A presença de Dudu Marote, responsável por marcos do pop brasileiro desde os anos 90, e de Rodrigo Sanches, nome de referência no rock nacional, foi essencial para dar corpo à dualidade presente em todo o disco entre delicadeza e força, intuição e técnica. Mas tudo parte de Ana. E tudo retorna a ela.
Foi em meio à intensa rotina da turnê de Belchior que Ana começou a moldar o novo disco. A transição entre um trabalho de homenagem e outro de natureza profundamente autoral não foi planejada, mas surgiu organicamente. “Eu ainda estava na estrada fazendo os shows do Belchior quando comecei a gravar o álbum Vida Real. Muitas vezes eu vinha de um show no domingo e na segunda-feira já estava no estúdio. Isso intensificou a busca pela emoção, pela poesia, pela força das palavras”, contou.
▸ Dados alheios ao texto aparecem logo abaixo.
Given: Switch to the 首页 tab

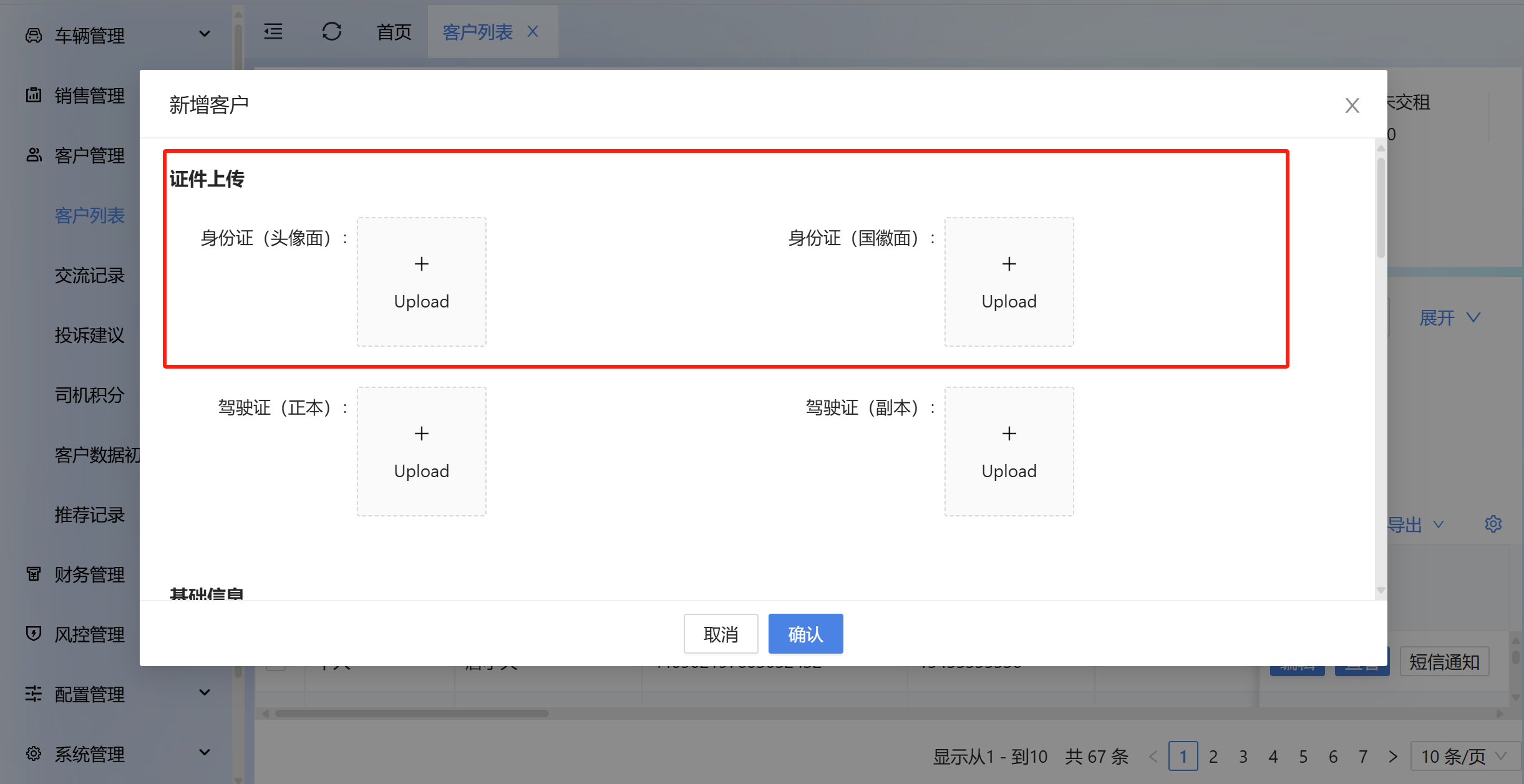Looking at the screenshot, I should [x=394, y=31].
A dualidade entre razão e sensibilidade é constante no processo criativo de Ana especialmente quando se trata de produção musical. “É super delicado, porque quando você grava, você eterniza. As emoções ficam à flor da pele, é um processo vertical de empenho profundo e atenção máxima”, explica. E ao dividir a produção com nomes experientes, encontrou o equilíbrio: “O Dudu é um grande produtor do pop brasileiro, já o Rodrigo vem do rock. Essa amálgama foi muito importante no resultado final”.
Entre as faixas, “Derreti” chama atenção tanto pela sonoridade quanto pela parceria emblemática com Ney Matogrosso. A amizade entre os dois extrapola os estúdios, mas foi nesse contexto que se fortaleceu uma conexão artística rara. “Ney é um guia e um oráculo pra mim. Quando o vi gravar uma música que eu escrevi, foi uma das maiores emoções da minha vida. Ele escolheu a música perfeita, com um swing latino que remonta ao ‘Bandido’, ou até ao ‘Secos e Molhados’”, relembra, visivelmente emocionada.
Autonomia, nesse caso, não significa isolamento. Prova disso é a presença de Nando Reis no disco ainda que não em dueto, mas como compositor de uma das faixas. A escolha por “O Que Eu Só Vejo Em Você” não foi aleatória: “Eu e o Nando temos um elo muito forte por causa da música ‘Pra Você Guardei o Amor’. Ele é um grande poeta, muito sensível. Eu gosto muito de tê-lo no disco, mesmo que como compositor”.
Mas talvez o ponto mais potente de “Vida Real” seja sua origem profundamente pessoal. Algumas das canções foram escritas há mais de dez anos, incluindo uma homenagem comovente ao irmão Leandro, falecido em 2013. “É um assunto doloroso. Cada verso emergiu do fundo da alma, sem blefes. Mas é bonito ver como essa canção tem tocado o coração das pessoas”, compartilha.
Além disso, a cantora transformou sua vivência em material lírico de forma crua e transparente. “Tem uma música bem autobiográfica que conta momentos de extrema vulnerabilidade. Vivi num pensionato com profissionais do sexo, distribuía panfletos nos faróis de São Paulo para sobreviver. Tudo isso está ali, transformado em poesia”.
Aos 44 anos, Ana reflete uma artista plena, sem concessões, mas profundamente conectada à sensibilidade do mundo ao seu redor. “Acho que continuo a mesma lá de trás a menina que colava cartazes em banheiros de bar para divulgar seus shows. Mas hoje, dou menos importância à opinião alheia depreciativa. Foco na beleza dos gestos, nos afetos, nos sentimentos. O disco é reflexo disso”.
Ao fim da conversa, fica claro que “Vida Real” não busca agradar, mas tocar. E o faz com a mesma verdade que a artista encontrou nas canções mais íntimas de Belchior. “Aprendi muito na turnê. As canções mais pessoais dele eram as que mais me emocionavam no palco. Isso ficou em mim: fale do que é seu, do que você viveu. Assim, talvez, você consiga tocar o coração de alguém”.